Antidote: the highly-available geo-replicated database with strongest guarantees
Cloud-scale applications need highly available, low latency responses to serve millions of users around the world. To meet this need, applications have to carefully choose a high performance distributed database. Antidote provides features that help programmers to write applications that are both scalable and correct. Antidote has the same availability, performance and horizontal scalability as so-called AP databases, but ensures stronger guarantees than existing ones (e.g. Cassandra or Riak). Some of the features of Antidote are:
- CRDTs (Conflict-Free Replicated Data Types): replicated, available high-level data types with guaranteed convergence. Antidote supports last-writer-wins (Cassandra-style) registers, multi-value (Dynamo-style) registers, counters (increment/decrement), bounded (e.g non-negative) counters, sets (add/remove elements), maps (put/get), and lists (add at position/remove at position). Users can add their own application-specific types.
- Scalable data centres (DCs): a DC can comprise any number of servers. Data is sharded across servers. Sharding is transparent, i.e. an application transaction identifies an object by its key.
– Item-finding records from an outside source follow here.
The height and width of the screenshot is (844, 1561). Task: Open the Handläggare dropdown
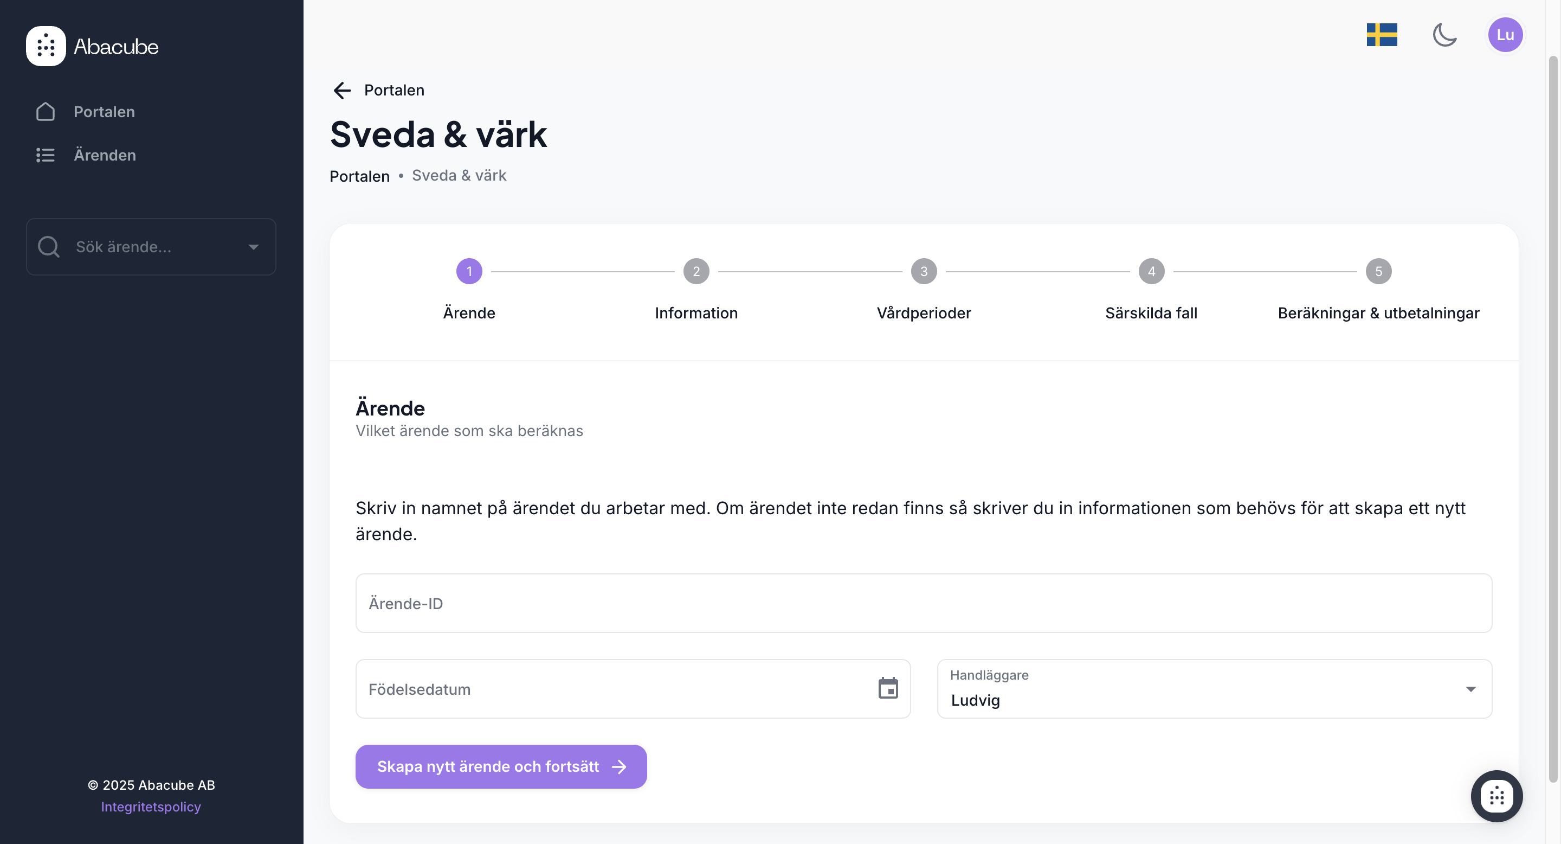pos(1470,689)
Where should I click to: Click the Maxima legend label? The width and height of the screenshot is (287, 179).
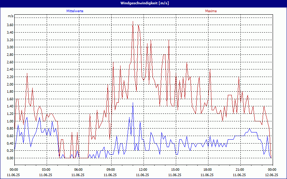pos(211,11)
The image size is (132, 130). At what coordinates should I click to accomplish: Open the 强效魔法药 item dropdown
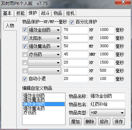tap(44, 46)
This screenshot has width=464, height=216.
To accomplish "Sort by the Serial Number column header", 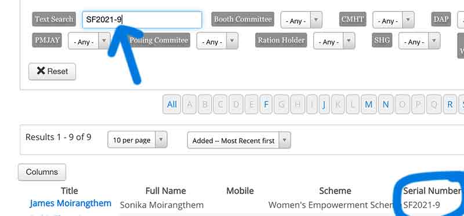I will click(x=432, y=191).
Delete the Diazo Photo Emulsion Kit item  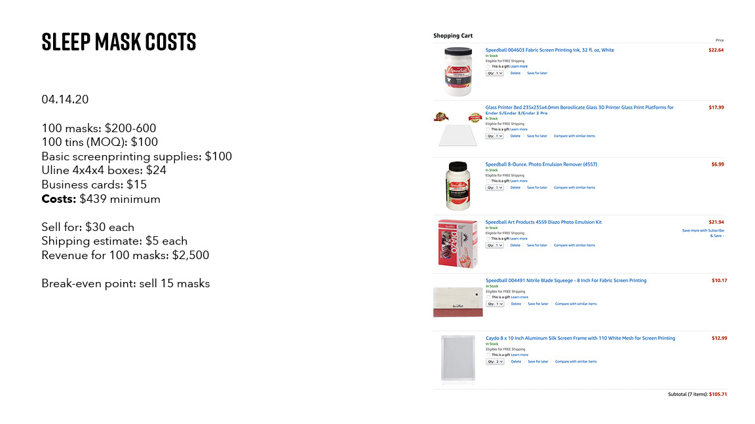click(515, 245)
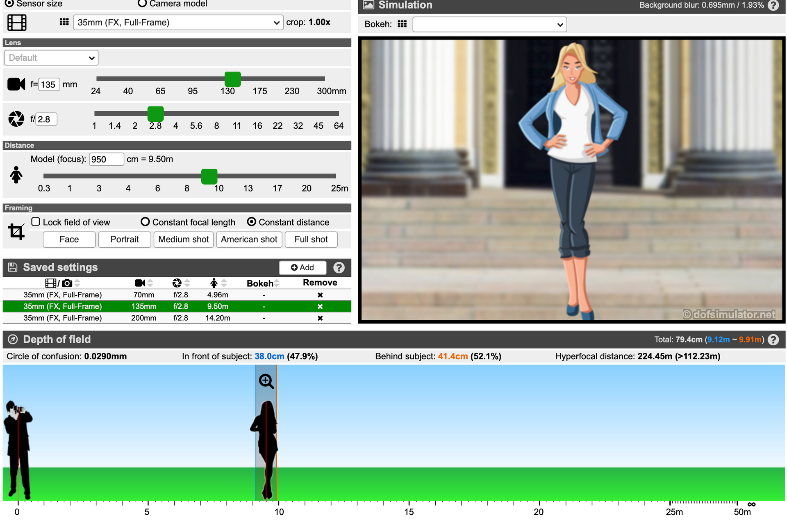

- Geo-replication: To provide fast responses to both read and write requests, run Antidote DCs at geo-distributed locations. Antidote serves requests from any available DC. Antidote responds immediately, even when there are failures or network partitions.
- Transactions:Antidote supports general-purpose transactions. A transaction reads and updates multiple data items, in an all-or-nothing and consistent manner. By default, a transaction is highly-available, i.e. not ACID.
- Causal Consistency (CC): CC is the strongest highly-available consistency. It ensures that, if a transaction T2 depends on T1, then all replicas will observe T1 before T2. For instance, if an application first changes the admin password, then enables admin login, no one will be allowed to log in with the default password — a common occurence with a classical AP database.
Antidote is built using modern collaborative engineering practices, with a layered architecture that allows addition or changes of features, systematic code reviews, push-button tests and benchmarks. It is an open-source project hosted on github under an Apache license.